What you have to do: In the listing below, lines with the string "will" are to be counted; the number is the entire reply.
*** Task data
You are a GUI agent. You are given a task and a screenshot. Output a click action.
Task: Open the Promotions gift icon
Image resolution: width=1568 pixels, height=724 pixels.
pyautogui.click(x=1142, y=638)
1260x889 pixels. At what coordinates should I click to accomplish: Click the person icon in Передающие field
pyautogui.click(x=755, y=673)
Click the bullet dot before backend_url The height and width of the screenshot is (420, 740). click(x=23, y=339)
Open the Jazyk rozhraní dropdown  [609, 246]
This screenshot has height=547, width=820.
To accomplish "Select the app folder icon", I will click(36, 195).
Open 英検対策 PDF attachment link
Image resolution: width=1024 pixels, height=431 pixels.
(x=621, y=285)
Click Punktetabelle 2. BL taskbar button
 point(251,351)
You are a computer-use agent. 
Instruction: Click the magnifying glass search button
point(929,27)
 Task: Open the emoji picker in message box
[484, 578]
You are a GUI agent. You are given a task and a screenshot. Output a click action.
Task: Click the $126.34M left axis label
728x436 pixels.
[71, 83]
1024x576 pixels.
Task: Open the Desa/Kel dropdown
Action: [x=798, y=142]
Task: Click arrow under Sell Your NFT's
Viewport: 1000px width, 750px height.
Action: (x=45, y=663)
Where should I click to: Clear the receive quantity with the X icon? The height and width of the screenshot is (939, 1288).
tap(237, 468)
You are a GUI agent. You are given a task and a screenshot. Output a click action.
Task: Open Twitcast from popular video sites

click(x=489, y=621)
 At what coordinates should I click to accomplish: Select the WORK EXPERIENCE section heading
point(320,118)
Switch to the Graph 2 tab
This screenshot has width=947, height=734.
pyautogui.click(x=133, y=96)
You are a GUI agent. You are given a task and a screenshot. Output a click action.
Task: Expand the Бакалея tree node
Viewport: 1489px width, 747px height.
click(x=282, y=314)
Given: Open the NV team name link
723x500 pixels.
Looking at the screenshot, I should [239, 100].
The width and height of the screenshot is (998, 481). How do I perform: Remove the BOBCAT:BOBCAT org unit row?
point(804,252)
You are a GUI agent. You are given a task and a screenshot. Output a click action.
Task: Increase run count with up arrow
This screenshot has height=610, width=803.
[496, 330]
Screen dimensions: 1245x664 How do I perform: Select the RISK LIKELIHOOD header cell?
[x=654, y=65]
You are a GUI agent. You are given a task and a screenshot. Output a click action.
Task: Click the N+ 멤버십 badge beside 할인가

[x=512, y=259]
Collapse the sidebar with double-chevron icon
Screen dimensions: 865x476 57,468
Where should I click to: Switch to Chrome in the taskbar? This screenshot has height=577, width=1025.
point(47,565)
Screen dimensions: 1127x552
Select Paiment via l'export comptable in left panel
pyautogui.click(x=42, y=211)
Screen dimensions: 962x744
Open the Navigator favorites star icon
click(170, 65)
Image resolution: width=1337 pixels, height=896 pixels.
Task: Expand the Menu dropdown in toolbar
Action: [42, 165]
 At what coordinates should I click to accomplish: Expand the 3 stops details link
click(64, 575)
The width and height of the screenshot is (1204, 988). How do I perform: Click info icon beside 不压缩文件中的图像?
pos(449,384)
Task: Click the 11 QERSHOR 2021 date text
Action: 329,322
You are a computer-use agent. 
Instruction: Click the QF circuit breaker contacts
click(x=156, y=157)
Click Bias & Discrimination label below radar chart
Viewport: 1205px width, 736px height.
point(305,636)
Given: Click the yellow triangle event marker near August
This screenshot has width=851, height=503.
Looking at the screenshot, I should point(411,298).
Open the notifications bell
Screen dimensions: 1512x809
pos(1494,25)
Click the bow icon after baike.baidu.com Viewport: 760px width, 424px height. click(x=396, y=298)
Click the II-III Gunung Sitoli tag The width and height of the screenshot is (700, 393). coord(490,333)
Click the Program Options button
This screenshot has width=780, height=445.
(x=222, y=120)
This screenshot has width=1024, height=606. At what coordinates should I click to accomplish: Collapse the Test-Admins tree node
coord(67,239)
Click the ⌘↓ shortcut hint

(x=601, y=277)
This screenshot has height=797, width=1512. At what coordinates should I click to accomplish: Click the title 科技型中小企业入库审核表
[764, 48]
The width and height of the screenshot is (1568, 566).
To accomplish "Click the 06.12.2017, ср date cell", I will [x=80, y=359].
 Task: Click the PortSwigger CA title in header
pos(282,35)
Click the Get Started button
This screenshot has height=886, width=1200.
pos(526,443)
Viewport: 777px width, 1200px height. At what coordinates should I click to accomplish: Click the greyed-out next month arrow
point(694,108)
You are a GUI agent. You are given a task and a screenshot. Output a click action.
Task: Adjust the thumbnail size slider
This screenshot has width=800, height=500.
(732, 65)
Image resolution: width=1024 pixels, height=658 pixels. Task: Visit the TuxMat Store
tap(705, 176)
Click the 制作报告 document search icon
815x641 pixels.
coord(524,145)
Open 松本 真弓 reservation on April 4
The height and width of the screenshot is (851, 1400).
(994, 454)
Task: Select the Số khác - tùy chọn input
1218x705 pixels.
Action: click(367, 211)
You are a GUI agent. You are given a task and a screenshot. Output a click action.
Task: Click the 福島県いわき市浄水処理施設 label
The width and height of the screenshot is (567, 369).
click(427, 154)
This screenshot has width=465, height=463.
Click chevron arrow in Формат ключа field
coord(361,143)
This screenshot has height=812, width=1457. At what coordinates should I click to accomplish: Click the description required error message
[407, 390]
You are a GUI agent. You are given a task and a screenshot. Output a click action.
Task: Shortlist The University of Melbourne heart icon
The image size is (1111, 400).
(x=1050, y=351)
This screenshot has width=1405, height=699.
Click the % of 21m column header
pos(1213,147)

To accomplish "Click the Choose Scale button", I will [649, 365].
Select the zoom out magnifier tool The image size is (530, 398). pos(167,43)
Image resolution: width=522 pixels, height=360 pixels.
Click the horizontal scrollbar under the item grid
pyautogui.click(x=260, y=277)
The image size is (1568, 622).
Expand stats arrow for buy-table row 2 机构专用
******
Written solution: 3